Stem cells taken from the brain of a 13-year-old girl were transplanted into newborn mice and developed into a variety of brain cells almost identical to the animals’ own — a procedure that someday could be used to replace the misfiring cells in some epilepsy patients, the researchers said.

Neural stem cells, immature cells that can develop into different cell types, can be isolated in the brain. In this study, presented at the American Epilepsy Society’s annual meeting, researchers isolated neural stem cells from a teenage girl who underwent surgery on her temporal lobe for epilepsy.
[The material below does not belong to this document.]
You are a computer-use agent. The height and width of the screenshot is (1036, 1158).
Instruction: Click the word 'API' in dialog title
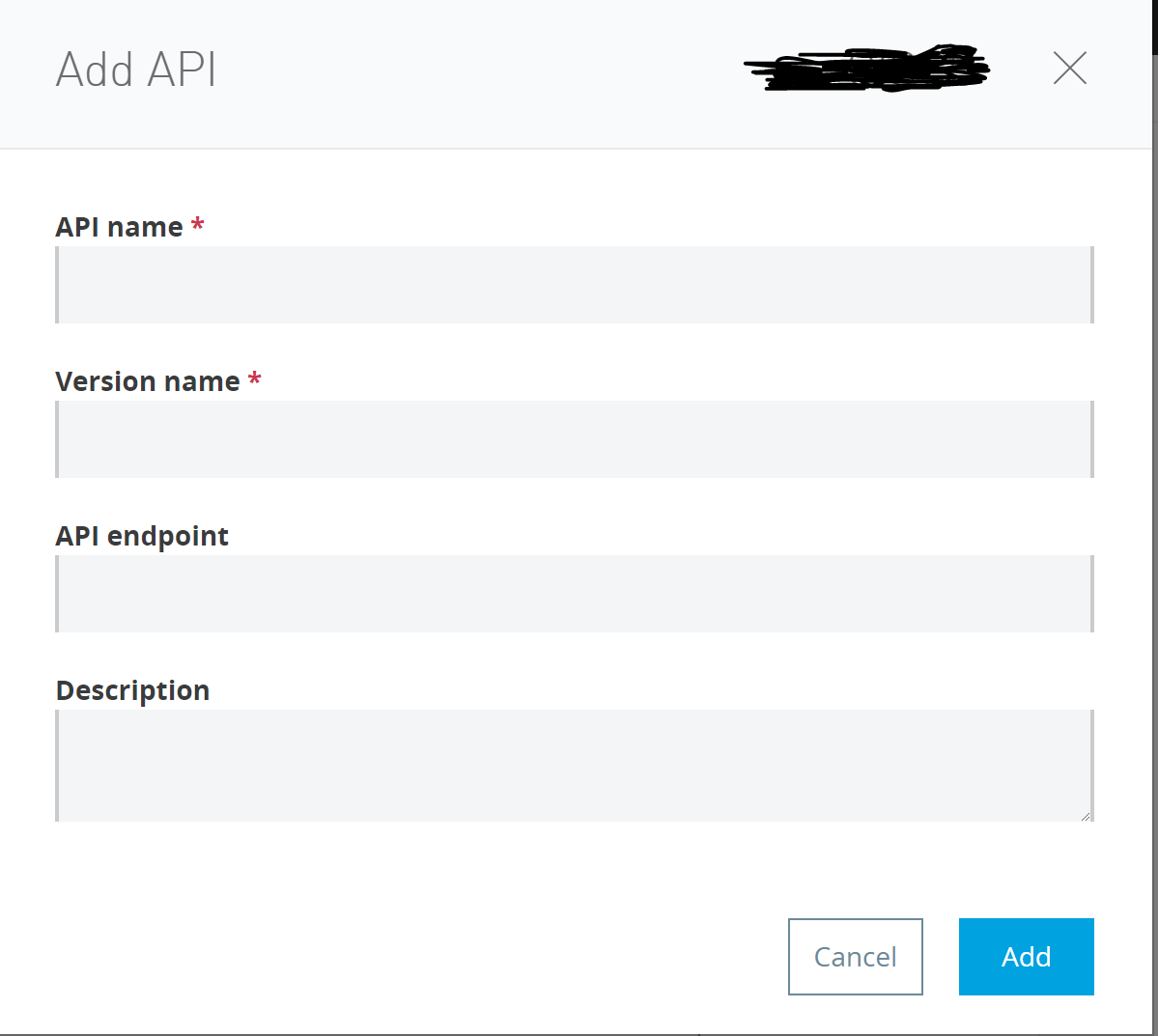182,70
Those human cells then were infected with a harmless virus that turned them green so they could be identified under a microscope, and transplanted into the brains of newborn mice. After about three weeks, the human cells had taken the shape and form of the type of brain cells where they took root, the scientists said.

“That suggests that the transplanted human cells are integrating very well into this host circuitry,” said Dr. Steven Roper, professor of neurosurgery at the University of Florida. “At least some types of epilepsy are a result of abnormalities in the circuitry that makes up that part of the brain,” Roper said. “And a lot of these might be due to a loss of certain types of neurons in these regions … where the seizures start. If we could use cells to reconstitute those lost neurons, it might actually cure the epilepsy in some cases.”

The hope, says Roper, is that when people with brain damage undergo surgery, it may be possible to isolate stem cells from excised tissue. These could then be multiplied in the lab, turned into cell types from which the person might benefit, then returned to the brain.